Eddie Izzard à l’attaque de la Suisse

Eva Grau

Maître absolu du stand-up britannique et star internationale – il a joué notamment dans les films «Ocean’s Twelve» et «Ocean’s Thirteen» – l’acteur est encore méconnu des francophones. Un semi-anonymat qui ne sera bientôt plus qu’un souvenir après qu’il se sera produit à Genève et à Zurich avec son nouveau one-man-show, «Force majeure».

Eddie Izzard.

Eddie Izzard. © DR

Quand il s’agit de le décrire, aucune flatterie ne semble trop flagorneuse: «Trésor national» pour les uns, «roi de l’univers» pour les autres, les Anglo-saxons trouvent aussi qu’il est «le plus drôle des humoristes». Ils ont raison. Comique brillant, décalé et furieusement amusant, Eddie Izzard a l’humour absurde et le débit d’une mitraillette. Pas étonnant qu’il fasse mouche. Depuis une vingtaine d’années, il a signé neuf one-man-show et rempli le Madison Square Garden, le stade de Wembley ou encore le Hollywood Bowl. Il a aussi joué son dernier spectacle, Stripped, en français à Paris des semaines durant. A guichets fermés. Car le bonhomme aime se produire hors anglophonie. Et il le prouve: entre mars et juin 2013, la tournée de son nouveau spectacle, Force majeure, fera escale notamment dans les pays baltes, en Russie, Scandinavie ou ex-Yougoslavie. Au total, une soixantaine de dates, dont trois en Suisse: les 25 et 26 avril 2013 à Genève, et le 27 à Zurich. Malgré un titre français, ce nouveau one-man est en version anglaise. Mais Eddie Izzard, lui, donne volontiers ses interviews dans la langue de Molière. Dont acte.

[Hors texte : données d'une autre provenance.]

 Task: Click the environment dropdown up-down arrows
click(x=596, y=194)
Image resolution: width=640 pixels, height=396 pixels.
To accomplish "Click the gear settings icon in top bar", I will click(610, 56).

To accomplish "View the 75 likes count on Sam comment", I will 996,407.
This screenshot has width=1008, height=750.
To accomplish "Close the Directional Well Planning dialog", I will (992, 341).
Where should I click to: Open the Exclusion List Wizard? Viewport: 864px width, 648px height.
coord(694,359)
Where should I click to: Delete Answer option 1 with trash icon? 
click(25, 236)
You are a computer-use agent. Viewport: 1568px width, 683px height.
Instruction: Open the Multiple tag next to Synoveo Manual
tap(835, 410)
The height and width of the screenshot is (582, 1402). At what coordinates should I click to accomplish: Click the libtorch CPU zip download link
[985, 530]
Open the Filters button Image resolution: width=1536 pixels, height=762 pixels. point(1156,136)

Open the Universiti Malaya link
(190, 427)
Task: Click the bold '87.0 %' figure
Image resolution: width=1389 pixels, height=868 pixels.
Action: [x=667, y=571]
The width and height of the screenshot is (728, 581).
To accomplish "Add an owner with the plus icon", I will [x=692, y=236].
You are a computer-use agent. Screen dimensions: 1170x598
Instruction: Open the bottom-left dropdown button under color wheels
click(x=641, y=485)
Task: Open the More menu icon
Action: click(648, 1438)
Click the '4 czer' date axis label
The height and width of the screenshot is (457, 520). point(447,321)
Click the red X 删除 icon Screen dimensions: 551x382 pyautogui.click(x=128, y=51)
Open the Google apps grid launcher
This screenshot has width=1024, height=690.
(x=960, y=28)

FEMINA Pensez-vous que l’humour anglais est universel?
EDDIE IZZARD Je ne pense pas qu’il y ait un humour britannique ou français, mais un humour grand public et un autre alternatif, comme il existe des groupes de musiques ou un cinéma mainstream et un autre plus décalé et branché dont les Monty Python ou les Simpson sont un exemple. Enfin, c’est ma théorie! Les Monty Python ont été une grande influence pour moi. Avec leur humour très surréaliste, à la fois intelligent et stupide, ils ont ouvert la route. Quel que soit le pays où je joue, je dois donc chercher le public qui aime cet humour plus fin, car avec le public mainstream, mes spectacles ne marchent pas. Nulle part.

L’humoriste français Pierre Desproges disait qu’on peut rire de tout mais pas avec tout le monde. Vous êtes d’accord?
C’est probablement vrai. Je pense qu’on peut faire de la comédie sur n’importe quel thème. Le sujet n’est pas très important, c’est ce qu’on en fait qui compte.

Trouvez-vous que l’humour décalé est plus riche que l’humour grand public?
Oui. Dans mon nouveau spectacle, Force majeure, je peux parler à la fois du sacrifice humain, du Seigneur des anneaux, des JO, des dieux grecs, du Tour de France… Ce sont des thèmes universels.

Quand vous vous produisez devant un public non-anglophone, vous adaptez le texte?
Non. J’essaie simplement de parler à 90% de ma vitesse normale. Pour que ma prononciation soit claire. C’est un bon exercice, car même pour les Britanniques, de temps en temps, je parle trop vite et je n’articule pas. C’est un problème. Mais je ne change rien aux sujets que je traite. J’ai créé le spectacle pour un public alternatif, alors si ça marche à Riga, ça marchera aussi à Moscou et à Katmandou. N’importe où.

Vous vous êtes déjà produit en français et en anglais, et prévoyez de le faire l’an prochain en allemand et en espagnol. Jouer dans différentes langues, est-ce une façon pour vous d’être un «vrai» Européen?
Un peu. Je suis un ami de l’Europe et j’aime beaucoup l’idée que nous cherchions une façon de fonctionner ensemble. Pour moi, c’est le futur. Je voudrais créer des liens entre les 7 milliards de personnes qui vivent sur la planète. Les politiciens d’extrême droite, comme Le Pen en France, cherchent au contraire à couper ces ponts entre les pays. Moi, je veux reconstruire nos liens et les rendre plus forts. J’aimerais aussi apprendre l’arabe car je suis né à Aden, au Yémen.